The first and most famous film adaptation of Remarque’s magnum opus hit theaters in 1930 and won Oscars for Best Picture (then called “Outstanding Production”) and Best Director (Lewis Milestone). In 1979, CBS aired a TV movie starring Richard Thomas as Paul and Ernest Borgnine as Katczinsky, Paul’s middle-aged mentor and closest friend at the front. It, too, was well received, earning a handful of Emmy nominations and one win for film editing.

The 2022 Netflix movie, helmed by German director Edward Berger, is the first German-language adaptation. With nine Oscar nominations, it’s yet more evidence that the story of Paul and his ill-fated comrades is just as moving on the silver screen as it is on the page (or at least that awards voters are suckers for war movies).

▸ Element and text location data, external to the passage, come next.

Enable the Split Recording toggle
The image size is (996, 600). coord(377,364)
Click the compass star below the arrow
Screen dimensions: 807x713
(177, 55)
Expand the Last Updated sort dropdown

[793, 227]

8. … And one Elton John song.

The novel also inspired an Elton John song called “All Quiet on the Western Front,” the last track on his 1982 album Jump Up! Longtime collaborator Bernie Taupin wrote the lyrics, though the Rocket Man did ask him to replace one line: “thin white men in stinking tents.” According to Elizabeth J. Rosenthal’s biography, His Song: The Musical Journey of Elton John, the superstar felt it wasn’t “an attractive line to sing.”

Even without it, the song failed to make a splash. “It’s the worst-selling single in Phonogram’s history, but we like it,” John said before performing the song at London’s Eventim Apollo (then the Hammersmith Odeon) in December 1982.